Mmhmm, you guessed it! The Knight's family recipe for Classic Pumpkin Bread.
So consider yourself lucky that I was given permission to share this recipe with you all. It yields three loaves, so you can precede to share the love with everyone you know! .
- To add a little variation, you can also add in 1 cup of chocolate chips or raisins [or 1/2 cup of both!].
- I don't know about you, but I definitely only have one loaf pan. Since I'm guessing most don't have three, don't worry about leaving the batter out while the others loaves bake. Just make sure to cover the bowl so nothing gets in it.

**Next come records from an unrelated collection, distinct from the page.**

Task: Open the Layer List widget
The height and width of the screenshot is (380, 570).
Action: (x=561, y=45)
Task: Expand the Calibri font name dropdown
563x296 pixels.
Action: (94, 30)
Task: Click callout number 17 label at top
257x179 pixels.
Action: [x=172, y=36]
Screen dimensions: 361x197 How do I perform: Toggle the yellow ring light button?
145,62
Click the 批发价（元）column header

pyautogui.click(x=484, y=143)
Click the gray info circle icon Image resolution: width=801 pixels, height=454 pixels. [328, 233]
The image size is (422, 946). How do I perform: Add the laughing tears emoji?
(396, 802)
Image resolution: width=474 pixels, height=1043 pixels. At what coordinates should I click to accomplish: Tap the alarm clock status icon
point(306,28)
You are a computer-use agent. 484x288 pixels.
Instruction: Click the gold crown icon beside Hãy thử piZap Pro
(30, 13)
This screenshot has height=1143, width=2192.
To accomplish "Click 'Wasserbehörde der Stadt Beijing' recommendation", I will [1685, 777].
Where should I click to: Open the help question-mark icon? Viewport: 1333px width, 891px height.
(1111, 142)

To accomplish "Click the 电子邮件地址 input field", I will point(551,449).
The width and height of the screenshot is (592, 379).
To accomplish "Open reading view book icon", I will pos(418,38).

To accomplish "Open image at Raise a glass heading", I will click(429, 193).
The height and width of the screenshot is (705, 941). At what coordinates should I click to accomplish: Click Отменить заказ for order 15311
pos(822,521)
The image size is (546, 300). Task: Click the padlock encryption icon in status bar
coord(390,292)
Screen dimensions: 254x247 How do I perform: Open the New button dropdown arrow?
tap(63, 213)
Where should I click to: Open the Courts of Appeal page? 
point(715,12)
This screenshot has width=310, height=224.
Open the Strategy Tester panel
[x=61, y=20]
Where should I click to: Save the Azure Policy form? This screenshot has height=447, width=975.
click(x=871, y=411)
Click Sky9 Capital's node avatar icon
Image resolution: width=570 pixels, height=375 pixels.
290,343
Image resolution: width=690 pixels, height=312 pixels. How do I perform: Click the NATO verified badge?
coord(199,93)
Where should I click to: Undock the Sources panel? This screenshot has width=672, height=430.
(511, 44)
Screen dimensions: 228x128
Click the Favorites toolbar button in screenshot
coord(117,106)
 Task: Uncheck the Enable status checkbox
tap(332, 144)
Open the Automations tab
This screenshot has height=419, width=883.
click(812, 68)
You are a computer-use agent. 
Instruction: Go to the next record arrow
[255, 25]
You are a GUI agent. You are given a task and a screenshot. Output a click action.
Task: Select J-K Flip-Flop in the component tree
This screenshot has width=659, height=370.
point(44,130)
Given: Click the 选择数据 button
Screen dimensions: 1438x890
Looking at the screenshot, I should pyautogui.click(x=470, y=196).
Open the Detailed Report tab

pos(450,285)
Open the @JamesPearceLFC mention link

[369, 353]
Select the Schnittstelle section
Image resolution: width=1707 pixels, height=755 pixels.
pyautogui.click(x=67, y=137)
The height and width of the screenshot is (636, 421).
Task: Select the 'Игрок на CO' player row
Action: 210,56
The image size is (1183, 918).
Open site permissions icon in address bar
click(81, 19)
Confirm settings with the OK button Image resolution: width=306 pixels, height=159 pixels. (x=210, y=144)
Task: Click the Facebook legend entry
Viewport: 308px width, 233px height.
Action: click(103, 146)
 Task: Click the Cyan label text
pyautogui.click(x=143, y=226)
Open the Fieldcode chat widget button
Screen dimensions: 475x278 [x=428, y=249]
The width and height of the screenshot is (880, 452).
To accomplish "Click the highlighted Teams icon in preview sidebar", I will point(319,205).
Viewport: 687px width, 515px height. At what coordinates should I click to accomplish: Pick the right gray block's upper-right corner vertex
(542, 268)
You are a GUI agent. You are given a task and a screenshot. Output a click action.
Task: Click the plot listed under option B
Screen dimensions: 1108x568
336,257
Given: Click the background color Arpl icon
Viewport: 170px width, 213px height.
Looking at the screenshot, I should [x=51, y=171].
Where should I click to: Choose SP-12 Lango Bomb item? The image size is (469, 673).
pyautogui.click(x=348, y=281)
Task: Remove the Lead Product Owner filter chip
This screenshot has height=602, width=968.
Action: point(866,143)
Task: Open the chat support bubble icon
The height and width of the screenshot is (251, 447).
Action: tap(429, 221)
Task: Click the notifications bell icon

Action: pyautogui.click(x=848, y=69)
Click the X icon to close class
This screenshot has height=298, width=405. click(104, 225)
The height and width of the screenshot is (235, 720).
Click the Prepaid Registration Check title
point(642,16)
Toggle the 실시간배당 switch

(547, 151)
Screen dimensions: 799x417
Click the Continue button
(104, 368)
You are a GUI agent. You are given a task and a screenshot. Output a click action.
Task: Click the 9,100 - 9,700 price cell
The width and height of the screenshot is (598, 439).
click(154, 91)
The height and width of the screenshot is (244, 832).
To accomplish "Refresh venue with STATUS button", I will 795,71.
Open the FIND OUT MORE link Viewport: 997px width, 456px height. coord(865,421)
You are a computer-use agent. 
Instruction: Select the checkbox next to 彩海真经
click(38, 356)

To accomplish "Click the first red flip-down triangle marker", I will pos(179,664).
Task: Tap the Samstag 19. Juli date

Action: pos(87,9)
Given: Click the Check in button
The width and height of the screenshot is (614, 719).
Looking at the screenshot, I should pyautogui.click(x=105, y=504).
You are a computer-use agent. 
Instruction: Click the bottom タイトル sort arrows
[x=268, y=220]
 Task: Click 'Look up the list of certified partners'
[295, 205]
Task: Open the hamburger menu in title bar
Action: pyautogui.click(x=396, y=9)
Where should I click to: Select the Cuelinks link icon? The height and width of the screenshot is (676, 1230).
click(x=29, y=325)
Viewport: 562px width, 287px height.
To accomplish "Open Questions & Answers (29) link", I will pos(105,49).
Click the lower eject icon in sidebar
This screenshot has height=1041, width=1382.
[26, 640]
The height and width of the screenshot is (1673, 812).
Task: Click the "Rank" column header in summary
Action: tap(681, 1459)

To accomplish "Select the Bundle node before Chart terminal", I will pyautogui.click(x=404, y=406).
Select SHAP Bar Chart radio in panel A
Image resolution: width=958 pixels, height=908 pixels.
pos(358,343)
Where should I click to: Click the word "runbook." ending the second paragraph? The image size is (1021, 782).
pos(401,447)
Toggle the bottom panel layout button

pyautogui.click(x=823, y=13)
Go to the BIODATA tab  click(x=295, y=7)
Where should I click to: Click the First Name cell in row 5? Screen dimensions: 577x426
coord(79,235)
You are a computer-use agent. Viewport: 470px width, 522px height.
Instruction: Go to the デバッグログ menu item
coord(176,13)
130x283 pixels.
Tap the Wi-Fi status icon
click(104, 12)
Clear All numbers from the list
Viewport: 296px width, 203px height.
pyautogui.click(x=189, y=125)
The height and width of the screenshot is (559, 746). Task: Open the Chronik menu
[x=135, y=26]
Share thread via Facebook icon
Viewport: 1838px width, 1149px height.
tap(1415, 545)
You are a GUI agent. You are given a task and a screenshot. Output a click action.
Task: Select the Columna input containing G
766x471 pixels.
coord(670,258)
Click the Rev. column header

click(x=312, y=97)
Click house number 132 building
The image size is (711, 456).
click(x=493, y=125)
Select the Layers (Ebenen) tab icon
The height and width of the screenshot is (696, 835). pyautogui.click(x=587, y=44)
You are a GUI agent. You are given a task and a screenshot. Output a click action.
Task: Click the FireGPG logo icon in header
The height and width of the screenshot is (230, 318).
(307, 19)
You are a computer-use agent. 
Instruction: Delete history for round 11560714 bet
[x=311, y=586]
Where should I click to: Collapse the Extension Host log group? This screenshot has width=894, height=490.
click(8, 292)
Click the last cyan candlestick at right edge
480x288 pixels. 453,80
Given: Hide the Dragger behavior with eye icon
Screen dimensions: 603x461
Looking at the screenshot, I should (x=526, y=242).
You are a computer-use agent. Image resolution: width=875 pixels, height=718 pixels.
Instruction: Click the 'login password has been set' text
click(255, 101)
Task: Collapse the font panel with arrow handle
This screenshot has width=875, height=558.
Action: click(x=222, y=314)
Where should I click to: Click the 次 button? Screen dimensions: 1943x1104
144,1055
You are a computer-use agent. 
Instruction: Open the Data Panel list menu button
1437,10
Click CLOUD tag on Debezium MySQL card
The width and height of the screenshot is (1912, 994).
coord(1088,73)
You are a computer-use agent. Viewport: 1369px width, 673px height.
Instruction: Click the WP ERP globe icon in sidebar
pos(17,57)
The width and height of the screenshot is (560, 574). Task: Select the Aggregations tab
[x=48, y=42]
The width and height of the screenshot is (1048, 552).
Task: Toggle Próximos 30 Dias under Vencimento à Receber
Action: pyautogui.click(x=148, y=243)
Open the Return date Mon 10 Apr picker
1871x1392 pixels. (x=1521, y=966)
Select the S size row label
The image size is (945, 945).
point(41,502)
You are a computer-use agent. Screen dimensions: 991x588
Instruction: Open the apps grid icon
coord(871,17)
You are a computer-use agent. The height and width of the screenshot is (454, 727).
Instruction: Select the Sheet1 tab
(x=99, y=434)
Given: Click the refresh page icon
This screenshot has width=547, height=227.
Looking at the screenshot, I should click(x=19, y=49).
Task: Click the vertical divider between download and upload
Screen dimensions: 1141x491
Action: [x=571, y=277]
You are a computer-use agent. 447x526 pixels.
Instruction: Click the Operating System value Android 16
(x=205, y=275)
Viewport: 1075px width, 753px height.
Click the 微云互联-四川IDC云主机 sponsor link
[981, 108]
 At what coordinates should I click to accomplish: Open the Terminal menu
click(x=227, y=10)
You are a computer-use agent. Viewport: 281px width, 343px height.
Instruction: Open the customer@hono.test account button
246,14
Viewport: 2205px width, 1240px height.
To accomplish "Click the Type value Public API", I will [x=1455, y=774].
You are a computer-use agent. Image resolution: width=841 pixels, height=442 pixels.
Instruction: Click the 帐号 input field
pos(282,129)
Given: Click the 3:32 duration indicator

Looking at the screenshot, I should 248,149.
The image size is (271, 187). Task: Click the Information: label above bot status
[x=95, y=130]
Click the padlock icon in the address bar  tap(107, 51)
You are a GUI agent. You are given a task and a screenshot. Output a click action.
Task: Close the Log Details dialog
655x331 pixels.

- Like banana bread, this loaf is best a day or two later when all of the flavors have time to come together. So don't worry about making this ahead of schedule!
From Mrs. Knight's Kitchen ☺
3 c. sugar
1 c. vegetable oil
1 (15 oz.) can pumpkin puree
2/3 c. water
1-1/2 tsp. salt
1 tsp. cinnamon
1 tsp. nutmeg
3-1/3 c. all purpose flour
2 tsp. baking soda
- Heat oven to 350°F. Lightly grease three 9x5-inch loaf pans.
- Combine all of the ingredients in a large bowl and mix well.
- Divide batter evenly among prepared pans.
- Bake 1 hour or until toothpick inserted in center comes out clean.